#### [THE DATA]
:::::
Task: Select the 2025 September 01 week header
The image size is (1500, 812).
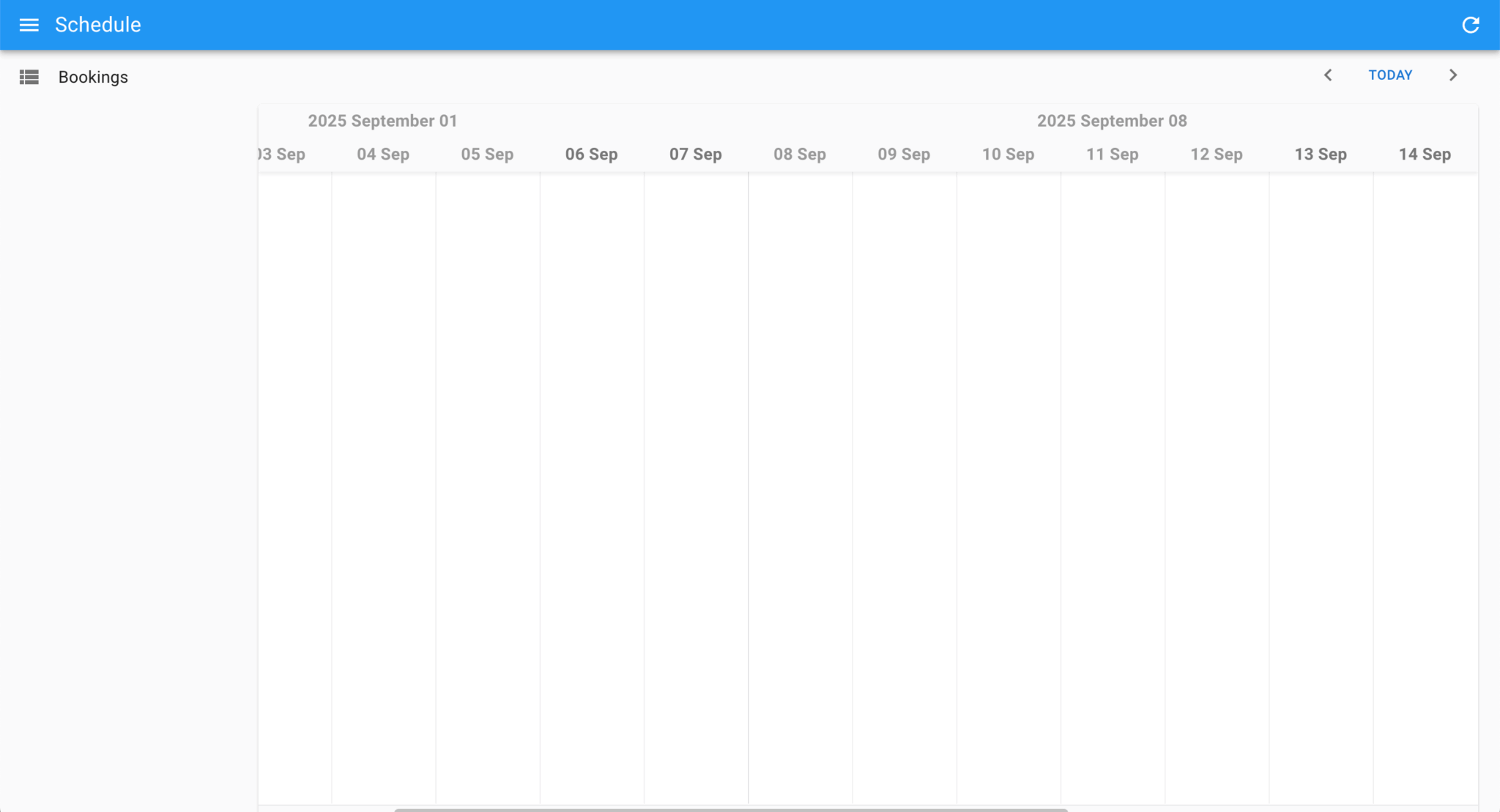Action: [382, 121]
:::::
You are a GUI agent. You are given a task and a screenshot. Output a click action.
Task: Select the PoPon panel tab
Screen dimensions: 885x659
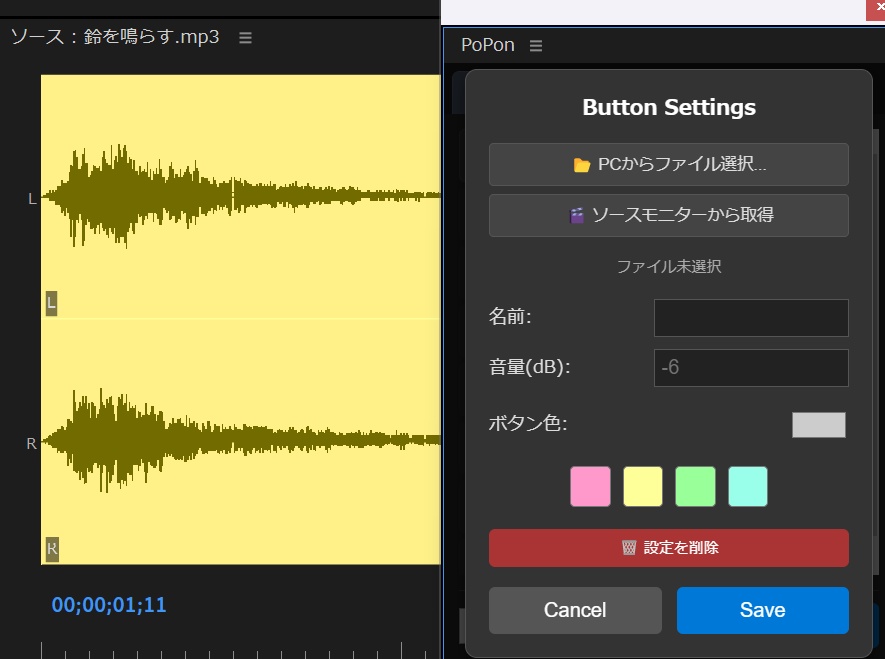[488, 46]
:::::
Identify every line in the data above that contains the word "Select" and copy each of those lines. Case counts when matching.

#### [FINAL RESULT]
Task: Select the 2025 September 01 week header
Task: Select the PoPon panel tab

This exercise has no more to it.